Existing UEBA research mainly focuses on the identification and analysis of anomalous behavior [
4,
5,
6,
7,
8,
9,
10,
11], dedicated to classifying normal and anomalous behavior data of users to enhance the accuracy of behavioral detection. Most of this research concentrates on feature representation and classification of user behavior data, which can be categorized as coarse-grained anomaly detection. Coarse-grained anomaly detection struggles to uncover the correspondence between anomalous behaviors and anomalous users. Specifically, it cannot determine whether an anomalous action is initiated by a known malicious user, nor can it ascertain if all actions taken by an anomalous user are indeed anomalous. Moreover, there is no validation of whether the detected anomalies encompass all anomalous users. In practice, businesses are concerned not only with the precision of anomaly detection but also with the individuals initiating such behaviors. They seek detailed tracking and in-depth analysis of anomalous users. Therefore, it is necessary to conduct fine-grained detection and analysis for user entity behaviors. In the context of fine-grained anomaly detection for user behaviors, the following issues need to be addressed:
First, targeting the fine-grained anomaly detection needs of enterprises, there is a requirement for dual-dimensional and bi-directional anomaly detection, for both anomalous behaviors and anomalous users. This necessitates indexing anomalous behaviors back to the anomalous users who initiated them, and detecting anomalous behaviors from the actions of identified anomalous users. It is essential to ensure that the detected anomalous behaviors encompass all anomalous users.
Second, the issue of imbalanced positive and negative samples is particularly severe, in practical anomaly detection scenarios. This is due to the extremely low proportion of anomalous users and behaviors among the total volume of data, causing classification models to overlearning the majority class while underlearning the minority class, leading to misclassification of anomalous behaviors as normal behaviors.
Finally, historical behavior data should be used as training data, and validation or testing needs to be conducted on future behavior data, to meet practical application requirements. Datasets should be divided according to temporal sequence in experiments, rather than randomly, as is the case in most studies. This chronological division ensures that the model is trained on past data and tested on unseen future data, better simulating real-world conditions.
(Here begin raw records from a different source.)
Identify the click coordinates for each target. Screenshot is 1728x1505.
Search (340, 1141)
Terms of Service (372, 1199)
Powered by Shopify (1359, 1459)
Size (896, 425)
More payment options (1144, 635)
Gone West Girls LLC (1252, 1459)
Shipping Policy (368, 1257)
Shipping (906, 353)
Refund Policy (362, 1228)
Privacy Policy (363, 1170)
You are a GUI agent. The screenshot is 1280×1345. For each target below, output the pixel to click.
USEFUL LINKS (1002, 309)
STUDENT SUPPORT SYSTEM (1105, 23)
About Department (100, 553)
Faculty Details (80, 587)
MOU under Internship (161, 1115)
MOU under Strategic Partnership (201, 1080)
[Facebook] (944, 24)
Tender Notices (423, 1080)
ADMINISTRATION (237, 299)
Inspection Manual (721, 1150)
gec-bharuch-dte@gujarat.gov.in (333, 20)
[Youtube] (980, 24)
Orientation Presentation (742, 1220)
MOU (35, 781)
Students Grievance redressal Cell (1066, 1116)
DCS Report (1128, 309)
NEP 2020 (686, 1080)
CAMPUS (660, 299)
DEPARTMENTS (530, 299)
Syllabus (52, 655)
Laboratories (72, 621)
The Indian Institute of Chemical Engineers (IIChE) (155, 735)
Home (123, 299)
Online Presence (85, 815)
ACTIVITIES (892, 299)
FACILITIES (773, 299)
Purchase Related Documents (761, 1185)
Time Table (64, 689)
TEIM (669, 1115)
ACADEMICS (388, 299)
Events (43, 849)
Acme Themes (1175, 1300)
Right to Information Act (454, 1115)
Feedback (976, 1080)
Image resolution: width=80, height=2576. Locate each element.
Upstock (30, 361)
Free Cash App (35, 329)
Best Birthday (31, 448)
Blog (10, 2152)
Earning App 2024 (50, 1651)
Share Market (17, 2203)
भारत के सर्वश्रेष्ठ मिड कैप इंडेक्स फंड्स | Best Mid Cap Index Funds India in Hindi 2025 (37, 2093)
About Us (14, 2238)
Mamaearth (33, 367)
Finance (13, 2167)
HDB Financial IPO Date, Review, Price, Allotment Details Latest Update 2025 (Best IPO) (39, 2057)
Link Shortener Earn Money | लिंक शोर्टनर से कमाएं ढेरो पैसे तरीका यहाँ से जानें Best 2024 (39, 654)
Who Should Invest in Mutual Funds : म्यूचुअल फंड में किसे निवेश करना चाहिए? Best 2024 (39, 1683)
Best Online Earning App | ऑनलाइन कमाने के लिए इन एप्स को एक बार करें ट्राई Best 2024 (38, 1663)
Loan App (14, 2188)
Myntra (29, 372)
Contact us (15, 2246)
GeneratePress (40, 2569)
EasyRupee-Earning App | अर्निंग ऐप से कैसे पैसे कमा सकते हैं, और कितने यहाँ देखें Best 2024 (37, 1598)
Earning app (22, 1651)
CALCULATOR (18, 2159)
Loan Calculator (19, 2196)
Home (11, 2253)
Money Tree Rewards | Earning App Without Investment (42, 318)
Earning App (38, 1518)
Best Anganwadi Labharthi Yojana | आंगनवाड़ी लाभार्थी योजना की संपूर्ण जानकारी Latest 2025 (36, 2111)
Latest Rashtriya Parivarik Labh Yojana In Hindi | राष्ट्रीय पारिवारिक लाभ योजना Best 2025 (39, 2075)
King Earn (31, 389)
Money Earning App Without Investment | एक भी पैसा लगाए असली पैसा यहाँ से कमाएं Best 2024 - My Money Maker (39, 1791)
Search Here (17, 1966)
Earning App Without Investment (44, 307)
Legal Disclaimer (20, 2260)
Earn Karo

To address the aforementioned challenges and issues, this paper proposes a multi-granularity anomaly detection model, MG-UABD, combining coarse-grained and fine-grained approaches. MG-UABD consists of two parts: a coarse-grained detection module (at the behavior level) and a fine-grained detection module (at the user level). The coarse-grained detection module, based on a Random Forest classification model, performs anomaly detection on the entirety of user behaviors. This module identifies anomalous behaviors and indexes the anomalous users. The purpose of this module is to discover as many anomalous users as possible through anomalous behaviors. The main focus at this stage is to improve the recall rate for anomalous users. The fine-grained detection module constructs individual behavior classification models for each anomalous user to perform precise anomaly detection. The purpose of this module is to learn the behavior patterns of each anomalous user, conducting accurate anomaly detection based on each user’s behavior. The coarse-grained anomaly detection emphasizes the recall rate of anomaly detection, whereas the fine-grained anomaly detection focuses on the precision rate of anomaly detection. To tackle the problem of imbalanced positive and negative samples, MG-UABD employs a combination of oversampling and undersampling techniques to balance the positive and negative samples during training. Additionally, to support practical applications, MG-UABD trains and learns models based on historical behavior data, and validates and tests on future behavior data, to prevent inflated detection results. Our study conducts experiments on the commonly used version of the publicly available user anomaly detection dataset CERT. The experiments demonstrates that the proposed MG-UABD model can achieve coarse-grained and fine-grained anomaly detection of user behaviors. MG-UABD outperforms baseline models in metrics such as DTR (Detection True Rate) and FPR (False Positive Rate) under the same condition.
The main contributions of this research work are as follows:
For the lack of fine-grained anomaly detection in UEBA, we propose a multi-granularity anomaly detection model combining coarse and fine granularity detection capability. This model employs Random Forest for coarse-grained anomaly detection at the behavioral level, and then conducts fine-grained anomaly detection at the user level for users flagged by the coarse-grained module.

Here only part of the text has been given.